Causes of failure include general risks of infection, loosening and dislocation, although the latter is generally considered to have a lower incidence in resurfacing compared with conventional replacement. Avascular necrosis of the femoral head was hotly debated on the introduction of MoM resurfacing. Experimental work suggested that the anterolateral surgical approach may reduce the risk of this compared with the posterior approach but surgeons have used a variety of approaches to the hip for resurfacing with no proven clinical adverse effect or benefit on the outcome of the resurfacing.

Risks specific to MoM resurfacing include femoral neck fracture which was recognised early on in the hip resurfacing experience. Notching of the superior femoral neck and severe varus alignment of the femoral component are recognised ascontributory technical factors. Severe osteoporosis was deemed to be a contraindication to the operation for this reason.

However, the main problem which led to the professional, regulatory and public concern was excessive wear of the components causing adverse reaction to metal debris (ARMD) locally in the soft tissues and bone of the hip, and a rise in blood cobalt and chromium ion levels. Some causes of this are likely to be implant related. The ASR had a shallower acetabular articular surface than other more successful designs which may have made it more prone to edge loading and wear. These are product liability issues and generally will be beyond the remit of an orthopaedic/hip surgeon and more in the field of bioengineers or orthopaedic researchers.
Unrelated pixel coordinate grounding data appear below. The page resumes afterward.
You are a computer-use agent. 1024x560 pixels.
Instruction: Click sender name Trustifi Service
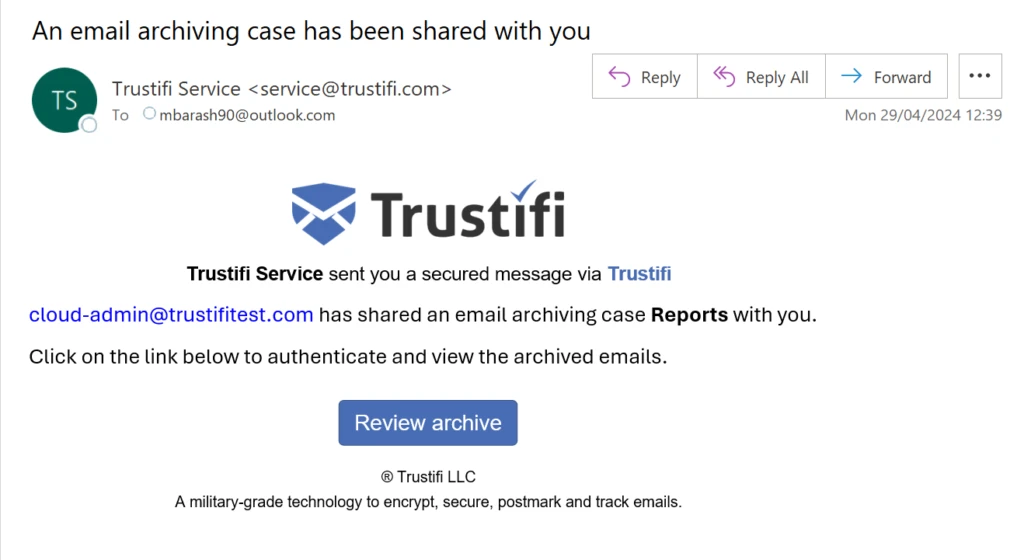176,89

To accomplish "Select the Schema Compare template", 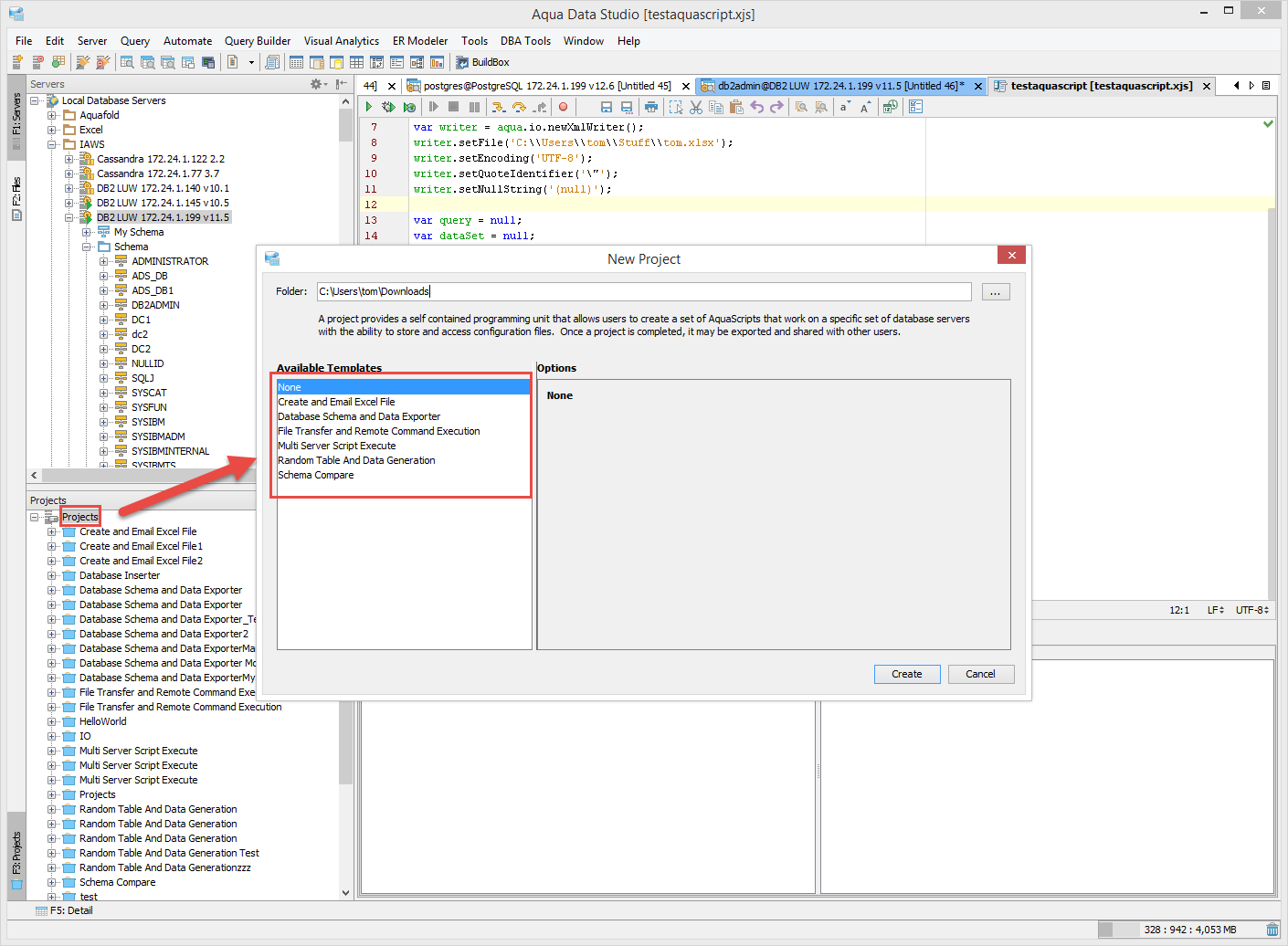I will pos(315,475).
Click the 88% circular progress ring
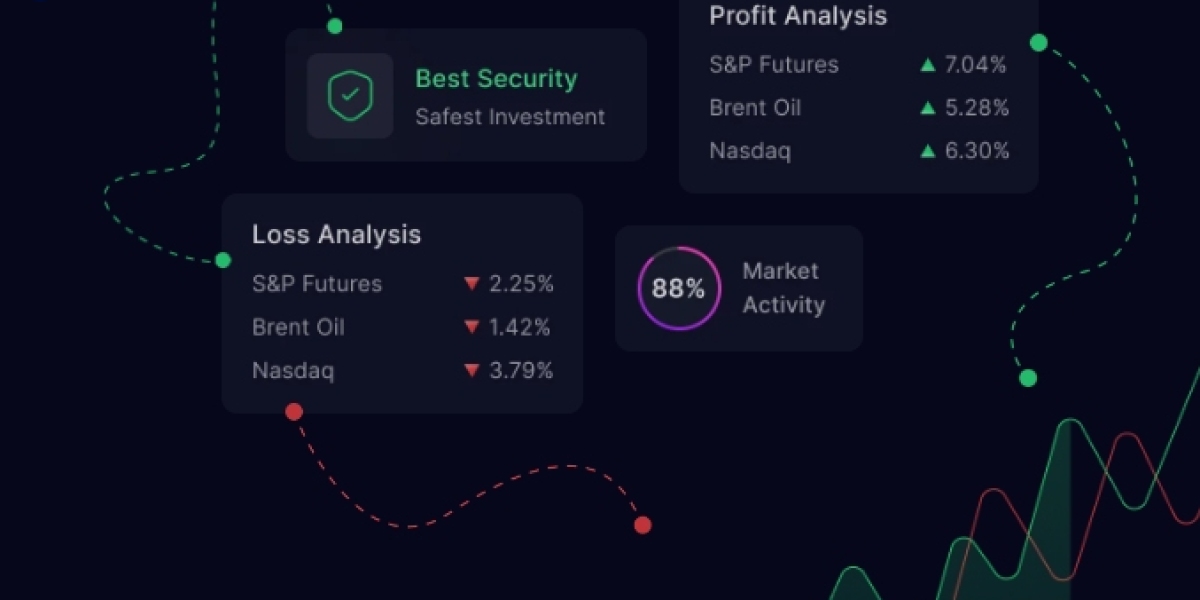 (678, 289)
Implant position is within the remit of the surgeon, and review of the radiographs before and after surgery are important. The standard BHR (Smith & Nephew, London, UK) operative technique manual suggested that the acetabular component should be implanted in 45° of inclination and 20° of anteversion. However, appreciation of the effect of cup position on edge loading led to a refinement of this and this changed in 2005 to 15° to 20° of anteversion and 40° to 45° of inclination. In 2006 another manufacturer, Finsbury Orthopaedics Limited (Leatherhead, UK), recommended that the surgeon aim operatively for 30° to 35° inclination and 20° to 25° anteversion. There is now a known relationship between the angle of insertion and wear/metal ion blood levels, and both inclination and anteversion are important. There seems to be consensus that inclination above 55° is associated with increased wear but what would be deemed an unacceptable implantation is difficult to define fully as inevitably there is a degree of normal surgical error which is reflected in most reported series. Allowing for intra-operative error of judgement, above 65° may be difficult to defend but the circumstances of an individual case such as high BMI, pelvic deformity, etc would need to be taken into consideration.

In addition to the well documented problems of ARMD, comment may need to be made on the biological effects of raised serum cobalt and chromium ion levels. Increased risk of cancer was cited as a possibility based on experimental laboratory work but NJR data have failed to show any increased risk to date. However, the registry is only ten years old and carcinogenic effects may take longer to become apparent. General toxic effects (thyroid, neurological, cardiac, etc) of cobalt and chromium ions are well documented in metal workers.² Causation may be difficult to prove and if there is concern about an individual case a report from an appropriate medical discipline should be considered.

The reported outcome after revision surgery for failed resurfacing when pseudotumour is present is worse than for standard revision hip replacement.⁸ The outcome of revision may be time dependent, with more extensive soft-tissue destruction after delayed diagnosis leading to a poorer outcome.

Providing a medico-legal report in such cases brings a number of surgical and product design aspects together for consideration. Cases in which the surgeon has performed the operation for the correct indications, in a technically competent way and with appropriate follow-up will be relatively straightforward to defend from a surgical perspective. If these conditions have not been met, and the patient has suffered harm/revision, it may be much more difficult as the liability and causation may need to be jointly attributed to the surgeon and the product.